Those of you who have read Daniel Yergin’s The Prize know why this find was critical (emphasis mine).
¦ For those who had money, oil from the sperm whale had for hundreds of years set the standard for high-quality illumination; but even as demand was growing, the whale schools of the Atlantic had been decimated ¦ For the whalers, it was the golden age, as prices were rising, but it was not the golden age for their consumers, who did not want to pay $2.50 a gallon a price that seemed sure to go even higher. Cheaper lighting fluids had been developed. Alas, all of them were inferior.

+ + + + + + +

• [WHAT THIS EXERCISE ASKS]
1. Please list each group of people named in the quoted part of the whale oil passage.
2. In the whale oil passage, what per-gallon price did consumers not want to pay?
3. Extend the whale oil passage past its last sentence.

+ + + + + + +

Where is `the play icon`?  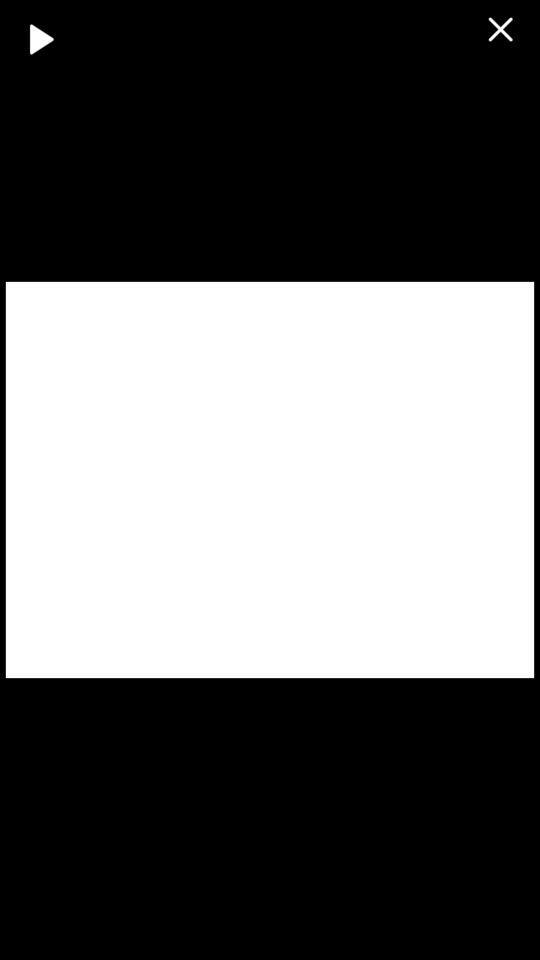
the play icon is located at coordinates (41, 37).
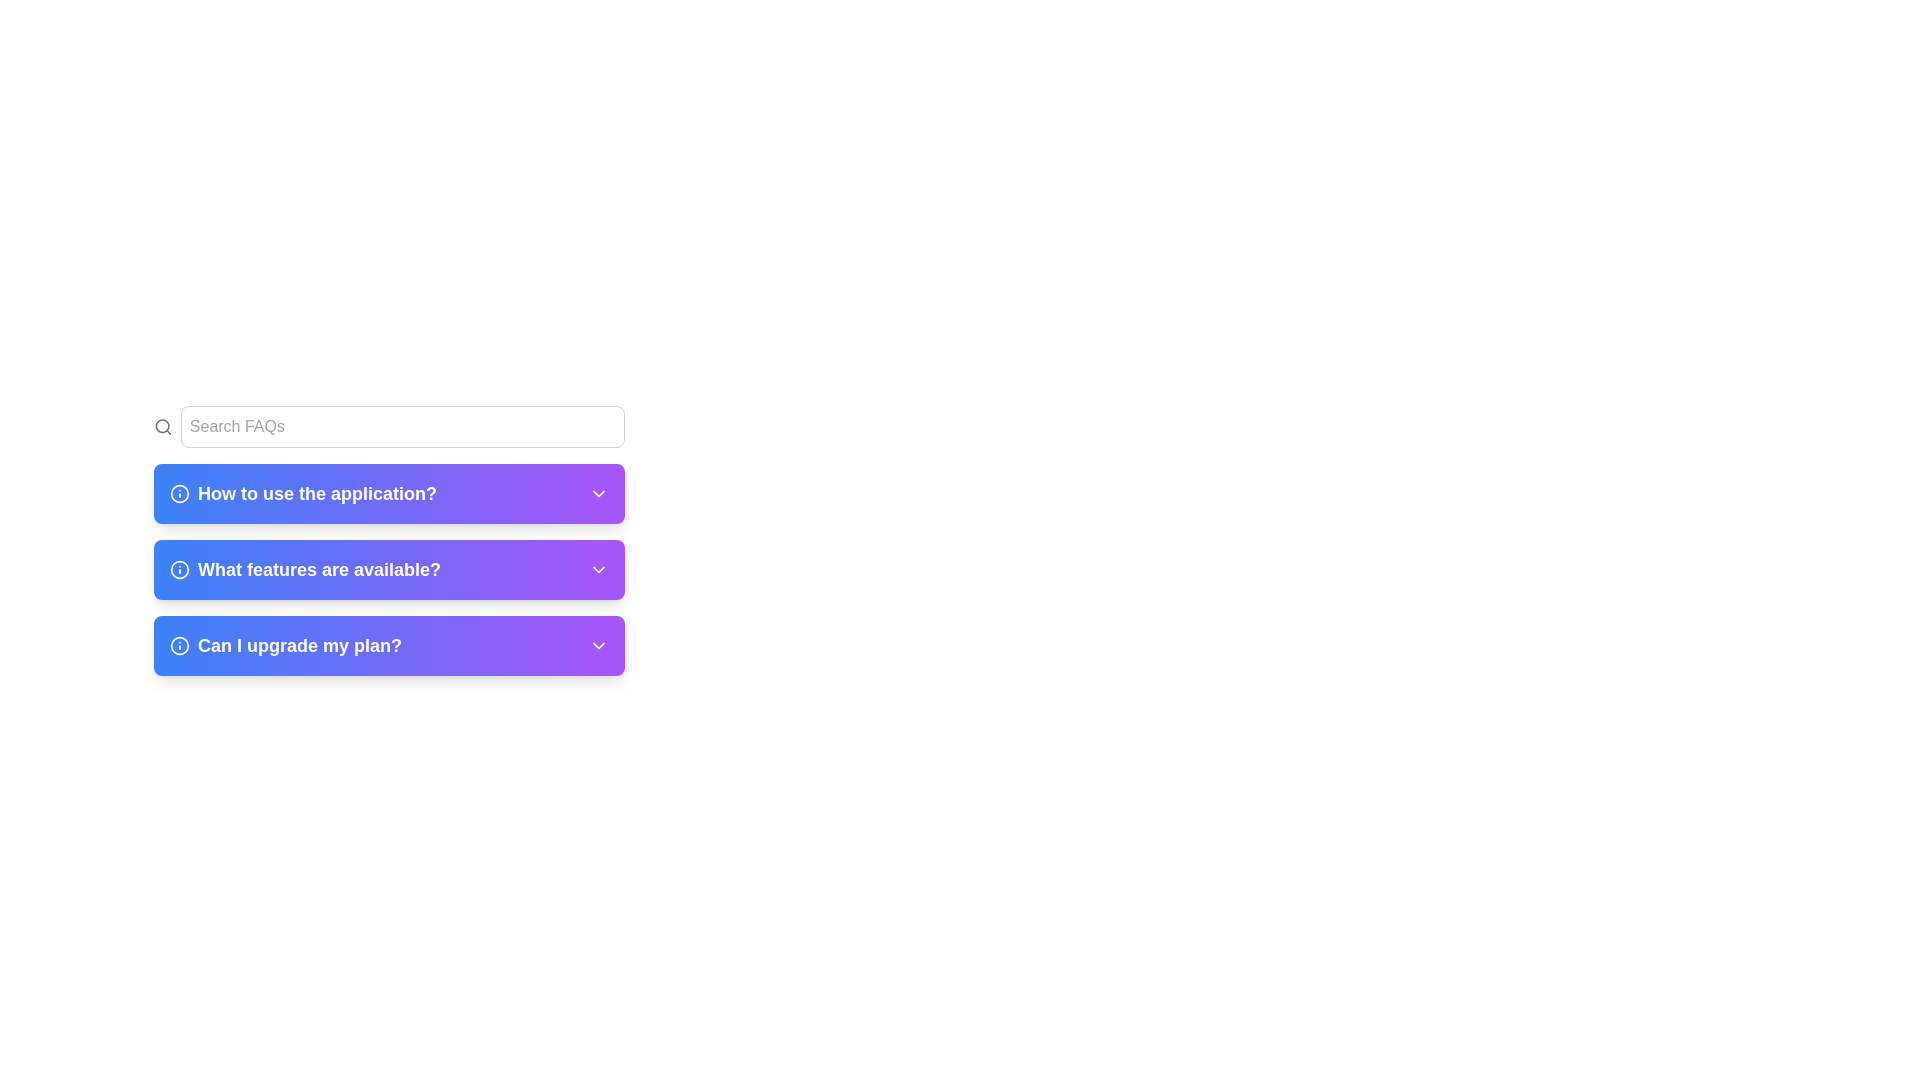  I want to click on the text label reading 'How to use the application?', so click(302, 493).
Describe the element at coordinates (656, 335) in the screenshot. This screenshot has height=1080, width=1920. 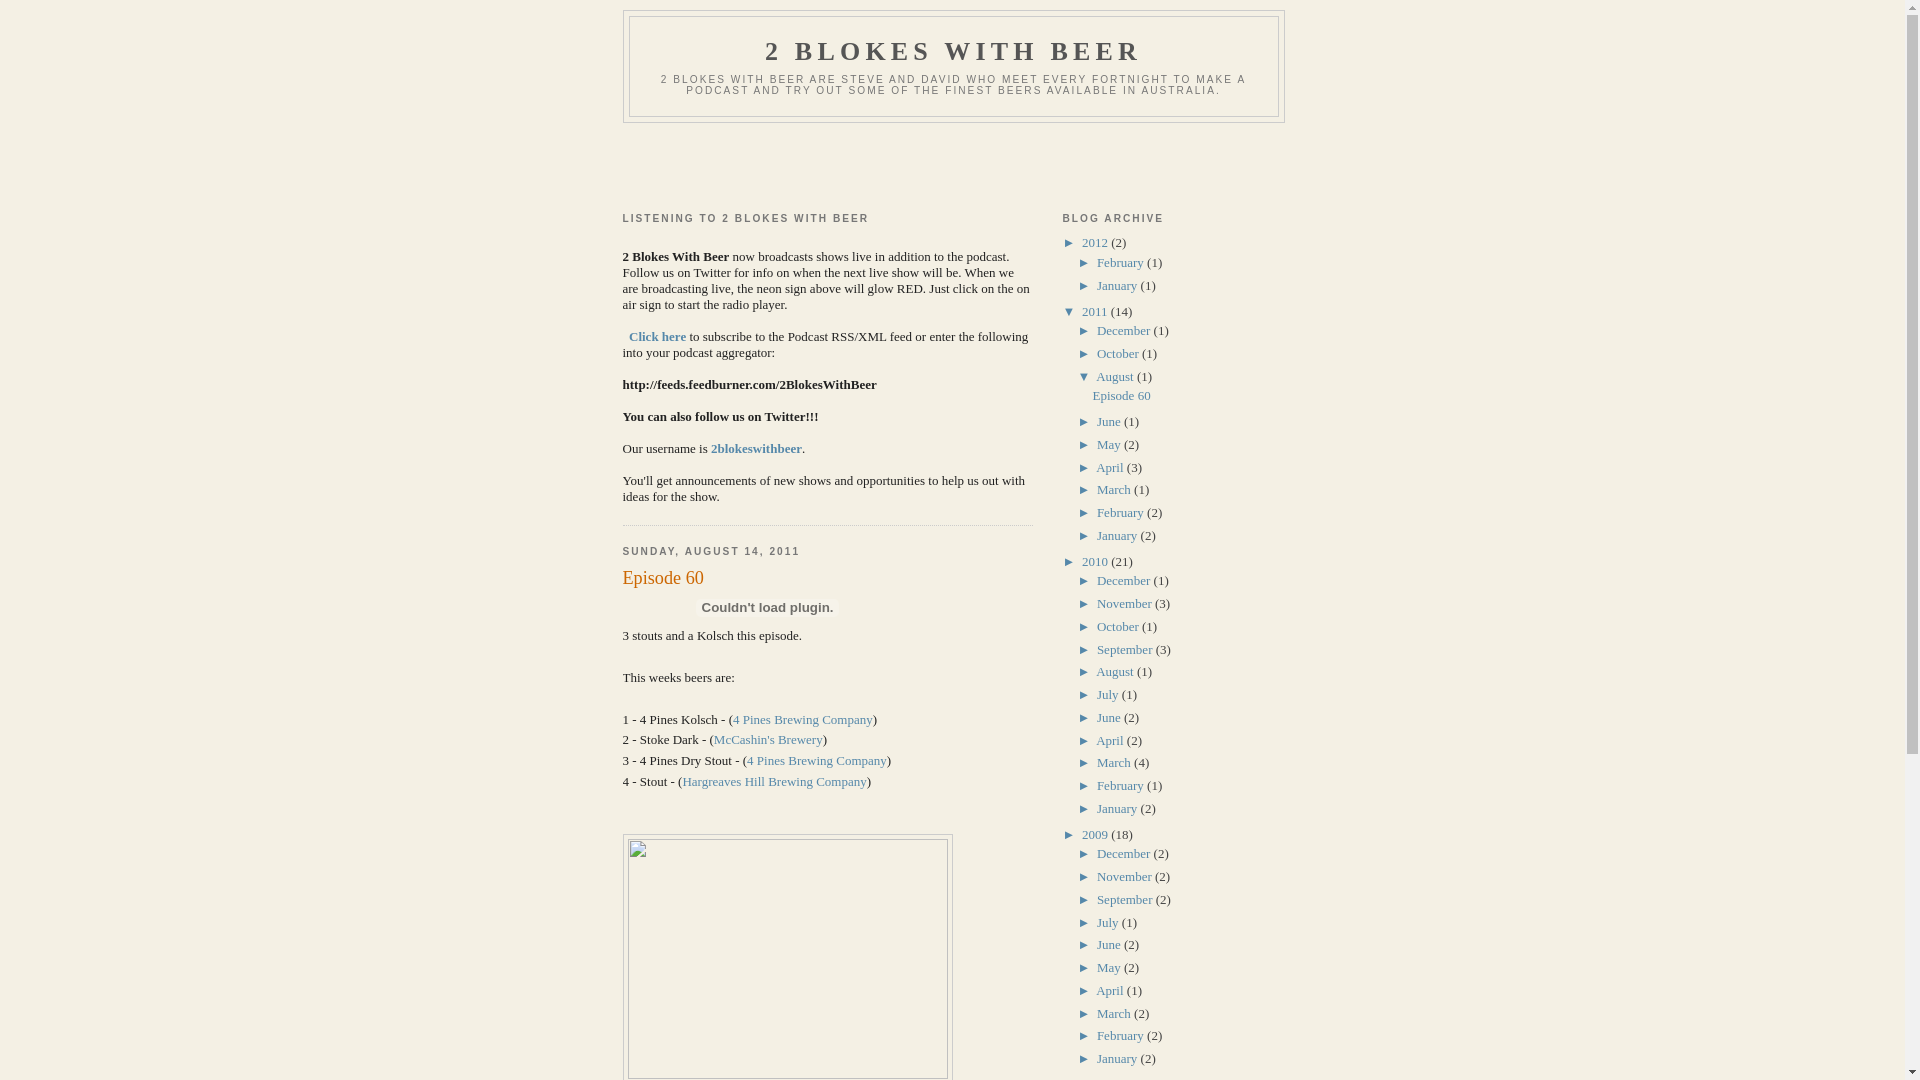
I see `'Click here'` at that location.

+ + + + + + +

• [YOUR WRITTEN ANSWERS]
1.
those who had money
the whalers
their consumers

2. $2.50 a gallon

3.
And goes to show that if consumers in 1859 could switch from whale oil to modern light crude, we can be better customers and demand responsible oil & gas use as well as a source of energy more sustainable.
Alexis Madrigal has a wonderful writeup and photo gallery of drilling, storage and transportation of oil in Oil Creek valley of 1859. Look at those pictures and then ones taken during my visit to a Gulf of Mexico drill ship and platform. How far miraculous feats of engineering (and human resources) have come in 150 years.